Your instructions:
Answer these from the codecity text below.
(a) Which data source sets a building's height?
(b) What minimum Python version is required?
(c) In which two files must the version be bumped for a release?

Scan filtering — including/excluding files and toggling .gitignore honoring — is configured in the in-app Controls pane, not via CLI flags. Git timestamps are preferred over filesystem timestamps when the scanned directory is a git repository.

Building visual encoding

Each file becomes a building. Visual properties map directly to data:

Property Source Meaning
Height Line count Taller = more lines of code
Width File size (bytes) Wider = larger file on disk
Depth Blend of height/width lerp(width, height, 0.5)
Hue File extension Language family (blue = JS/TS, orange = Python, green = CSS, etc.)
Saturation File age (created) Vivid = newer file, faded = older file
Lightness Last modified date Bright = recently changed, dim = long untouched

Tweak any of these live from the in-app Controls pane (left sidebar → gear icon).

Requirements

  • Python ≥ 3.11
  • A modern browser (Chrome, Safari, Firefox, Edge — anything with WebGL2 support)
  • Git (optional — only used when the scanned dir is a repo)
  • For --dev mode: Node.js + npm

Development

Two trees, cleanly separated: Python lives at the repo root, the frontend lives in web/.

git clone https://github.com/thalida/codecity.git
cd codecity
just setup                       # uv sync + npm install
( cd web && npm run build )      # → codecity/static/
uv run codecity                  # smoke test (pick this repo in the source picker)

Hot-reload loop while editing the frontend:

just dev           # Vite + Python API on auto-selected free ports, opens browser, Ctrl-C to stop

just dev picks free ports automatically (avoiding ports held by sibling worktrees), saves them to .local/worktree-ports.json, and opens http://<repo>.localhost:<port>/ so the same URL survives restarts. Run codecity (no flag) the same way for the prod static build — it also auto-selects + persists its own port.

Tests

( cd web && npm test )           # vitest
uv run pytest                    # pytest  (run from repo root)

pytest includes a drift check (codecity/tests/test_drift.py) that does a fresh npm run build into a tempdir and fails if the result differs from the committed codecity/static/. That guarantees the bundled frontend on PyPI matches web/ source. The check skips automatically when npm or web/node_modules/ are missing.

Layout

codecity/                # python package
  cli.py                 # argparse + dispatcher
  scan.py                # filesystem + git walker
  server.py              # stdlib http server + /api routes
  static/                # vite build output (committed)
  tests/                 # pytest
pyproject.toml, uv.lock  # python tooling

web/                     # frontend, fully self-contained
  package.json, vite.config.js, vitest.config.js
  index.html, main.js, styles.css
  components/, scene/, config/
  tests/                 # vitest

Release

Cut a release from main after the drift test is green:

# 1. Rebuild the frontend if web/ has changed since the last commit.
( cd web && npm run build )
git add codecity/static
git commit -m "chore: rebuild frontend"   # only if anything changed

# 2. Bump the version in BOTH places (they must match):
#    pyproject.toml     →  version = "X.Y.Z"
#    codecity/__init__.py →  __version__ = "X.Y.Z"
git commit -am "chore: release vX.Y.Z"
git tag vX.Y.Z

# 3. Build sdist + wheel into dist/.
uv build

# 4. Publish to PyPI. One-time setup: export UV_PUBLISH_TOKEN=<pypi-token>.
uv publish

# 5. Push the release commit + tag.
git push && git push --tags

Why two version strings? pyproject.toml is the source of truth for pip / uv install resolution; codecity/__init__.py.__version__ is what codecity --version prints at runtime. Keeping them in lockstep is a manual contract — drift here would surface as the CLI reporting a stale version after install.

Data:

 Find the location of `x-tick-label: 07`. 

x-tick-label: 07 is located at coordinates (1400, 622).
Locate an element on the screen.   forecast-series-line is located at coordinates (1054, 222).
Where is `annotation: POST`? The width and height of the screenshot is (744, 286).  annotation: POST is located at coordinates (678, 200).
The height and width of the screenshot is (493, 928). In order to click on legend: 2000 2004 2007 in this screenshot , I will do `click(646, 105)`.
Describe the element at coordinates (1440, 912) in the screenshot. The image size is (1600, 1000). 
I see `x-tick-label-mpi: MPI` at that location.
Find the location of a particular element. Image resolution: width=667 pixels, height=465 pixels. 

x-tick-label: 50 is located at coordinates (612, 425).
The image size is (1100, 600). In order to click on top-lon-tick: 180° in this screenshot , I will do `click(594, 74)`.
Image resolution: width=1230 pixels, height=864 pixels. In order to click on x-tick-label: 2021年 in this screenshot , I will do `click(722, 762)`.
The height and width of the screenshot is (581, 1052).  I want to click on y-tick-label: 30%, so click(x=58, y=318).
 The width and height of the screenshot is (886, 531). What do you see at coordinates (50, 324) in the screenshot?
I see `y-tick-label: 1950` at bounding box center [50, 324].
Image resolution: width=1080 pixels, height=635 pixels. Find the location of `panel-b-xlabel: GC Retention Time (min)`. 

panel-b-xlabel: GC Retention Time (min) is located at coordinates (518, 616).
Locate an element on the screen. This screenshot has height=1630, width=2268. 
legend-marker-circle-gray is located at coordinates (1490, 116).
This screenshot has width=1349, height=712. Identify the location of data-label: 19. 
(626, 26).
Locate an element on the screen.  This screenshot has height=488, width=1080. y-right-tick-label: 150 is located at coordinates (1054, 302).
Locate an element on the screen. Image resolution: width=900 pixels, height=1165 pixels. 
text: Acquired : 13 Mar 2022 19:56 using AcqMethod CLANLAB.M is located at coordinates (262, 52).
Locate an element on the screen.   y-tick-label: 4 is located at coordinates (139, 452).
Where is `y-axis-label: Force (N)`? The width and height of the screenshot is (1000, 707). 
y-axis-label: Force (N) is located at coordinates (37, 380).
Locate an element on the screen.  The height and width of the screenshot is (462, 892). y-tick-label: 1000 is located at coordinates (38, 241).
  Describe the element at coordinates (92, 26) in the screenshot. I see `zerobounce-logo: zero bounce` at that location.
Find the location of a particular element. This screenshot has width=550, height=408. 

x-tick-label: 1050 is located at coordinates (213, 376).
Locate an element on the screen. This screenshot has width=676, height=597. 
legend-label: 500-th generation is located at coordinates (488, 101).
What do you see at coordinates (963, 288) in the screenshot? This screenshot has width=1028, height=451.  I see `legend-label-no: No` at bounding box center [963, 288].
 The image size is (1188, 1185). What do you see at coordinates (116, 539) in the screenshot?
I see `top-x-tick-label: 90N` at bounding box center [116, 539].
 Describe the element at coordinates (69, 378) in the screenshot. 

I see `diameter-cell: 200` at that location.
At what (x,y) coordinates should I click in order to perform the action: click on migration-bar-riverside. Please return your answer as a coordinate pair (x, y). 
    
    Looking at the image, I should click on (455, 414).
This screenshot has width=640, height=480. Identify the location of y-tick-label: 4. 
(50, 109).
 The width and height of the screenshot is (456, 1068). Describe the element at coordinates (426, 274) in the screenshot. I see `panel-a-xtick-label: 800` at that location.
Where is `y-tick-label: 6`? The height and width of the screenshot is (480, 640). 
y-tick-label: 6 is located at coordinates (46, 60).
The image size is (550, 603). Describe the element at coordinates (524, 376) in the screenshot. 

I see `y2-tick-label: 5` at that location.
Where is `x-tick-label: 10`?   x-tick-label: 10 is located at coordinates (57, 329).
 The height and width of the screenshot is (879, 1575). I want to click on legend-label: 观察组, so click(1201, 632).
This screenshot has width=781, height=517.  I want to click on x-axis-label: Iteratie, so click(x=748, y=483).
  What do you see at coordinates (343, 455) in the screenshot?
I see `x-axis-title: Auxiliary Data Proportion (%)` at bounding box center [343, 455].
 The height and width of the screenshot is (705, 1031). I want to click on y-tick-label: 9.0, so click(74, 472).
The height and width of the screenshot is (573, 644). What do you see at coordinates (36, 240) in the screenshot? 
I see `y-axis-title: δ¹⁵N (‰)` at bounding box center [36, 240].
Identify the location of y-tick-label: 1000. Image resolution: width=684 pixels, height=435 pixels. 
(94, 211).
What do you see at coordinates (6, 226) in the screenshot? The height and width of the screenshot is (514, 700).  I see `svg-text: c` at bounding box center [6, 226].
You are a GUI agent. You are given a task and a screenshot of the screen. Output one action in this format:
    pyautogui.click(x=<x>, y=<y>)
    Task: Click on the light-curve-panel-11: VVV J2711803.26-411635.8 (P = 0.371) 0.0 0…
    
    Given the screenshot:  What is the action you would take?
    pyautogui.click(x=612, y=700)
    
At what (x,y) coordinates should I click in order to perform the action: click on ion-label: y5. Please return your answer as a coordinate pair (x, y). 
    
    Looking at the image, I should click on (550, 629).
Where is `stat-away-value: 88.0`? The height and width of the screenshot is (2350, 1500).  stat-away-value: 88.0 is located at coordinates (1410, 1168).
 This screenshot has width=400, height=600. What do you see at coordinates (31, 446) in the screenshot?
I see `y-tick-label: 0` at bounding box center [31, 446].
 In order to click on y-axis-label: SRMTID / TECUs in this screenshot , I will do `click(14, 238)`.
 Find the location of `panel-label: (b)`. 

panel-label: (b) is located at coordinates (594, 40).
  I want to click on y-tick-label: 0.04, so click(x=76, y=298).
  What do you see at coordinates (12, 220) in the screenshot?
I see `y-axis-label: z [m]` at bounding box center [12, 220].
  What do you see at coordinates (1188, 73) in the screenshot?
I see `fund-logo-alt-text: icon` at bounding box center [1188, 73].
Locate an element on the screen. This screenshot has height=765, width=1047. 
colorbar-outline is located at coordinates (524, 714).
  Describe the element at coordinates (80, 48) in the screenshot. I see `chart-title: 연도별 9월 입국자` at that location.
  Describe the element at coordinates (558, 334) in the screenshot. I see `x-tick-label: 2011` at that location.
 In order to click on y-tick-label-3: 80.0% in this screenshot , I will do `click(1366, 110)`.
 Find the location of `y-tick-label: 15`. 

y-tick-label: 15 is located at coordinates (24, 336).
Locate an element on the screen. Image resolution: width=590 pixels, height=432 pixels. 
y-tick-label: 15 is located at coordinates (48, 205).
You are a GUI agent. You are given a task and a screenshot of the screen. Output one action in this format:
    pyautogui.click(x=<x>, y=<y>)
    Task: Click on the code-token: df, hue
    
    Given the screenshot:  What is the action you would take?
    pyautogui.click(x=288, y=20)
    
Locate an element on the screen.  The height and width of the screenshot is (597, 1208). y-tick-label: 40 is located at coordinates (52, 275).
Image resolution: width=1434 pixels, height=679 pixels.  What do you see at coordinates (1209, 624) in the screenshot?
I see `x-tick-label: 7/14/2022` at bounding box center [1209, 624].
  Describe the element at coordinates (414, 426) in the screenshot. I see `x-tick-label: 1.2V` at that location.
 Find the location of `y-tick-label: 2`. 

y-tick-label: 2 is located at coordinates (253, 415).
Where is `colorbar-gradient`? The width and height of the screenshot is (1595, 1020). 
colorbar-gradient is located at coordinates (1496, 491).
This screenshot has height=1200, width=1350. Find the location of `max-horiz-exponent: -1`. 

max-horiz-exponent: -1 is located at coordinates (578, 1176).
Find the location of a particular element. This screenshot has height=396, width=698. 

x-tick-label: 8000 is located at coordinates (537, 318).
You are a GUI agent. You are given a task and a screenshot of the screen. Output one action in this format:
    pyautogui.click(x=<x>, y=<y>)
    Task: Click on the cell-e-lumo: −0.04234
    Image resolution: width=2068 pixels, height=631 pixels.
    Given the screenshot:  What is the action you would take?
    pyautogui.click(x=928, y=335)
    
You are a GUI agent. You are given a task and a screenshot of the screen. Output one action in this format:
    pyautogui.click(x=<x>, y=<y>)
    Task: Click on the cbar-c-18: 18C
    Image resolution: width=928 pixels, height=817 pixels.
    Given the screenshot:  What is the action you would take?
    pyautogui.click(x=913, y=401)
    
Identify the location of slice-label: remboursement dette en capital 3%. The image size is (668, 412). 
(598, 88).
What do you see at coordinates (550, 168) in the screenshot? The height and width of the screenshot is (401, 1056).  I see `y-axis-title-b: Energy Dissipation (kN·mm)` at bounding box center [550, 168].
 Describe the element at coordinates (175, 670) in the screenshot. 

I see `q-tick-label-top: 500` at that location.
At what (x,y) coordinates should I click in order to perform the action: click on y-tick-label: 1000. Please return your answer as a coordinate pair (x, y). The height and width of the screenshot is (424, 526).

Answer area:
(a) Line count
(b) Python 3.11 or later
(c) pyproject.toml and codecity/__init__.py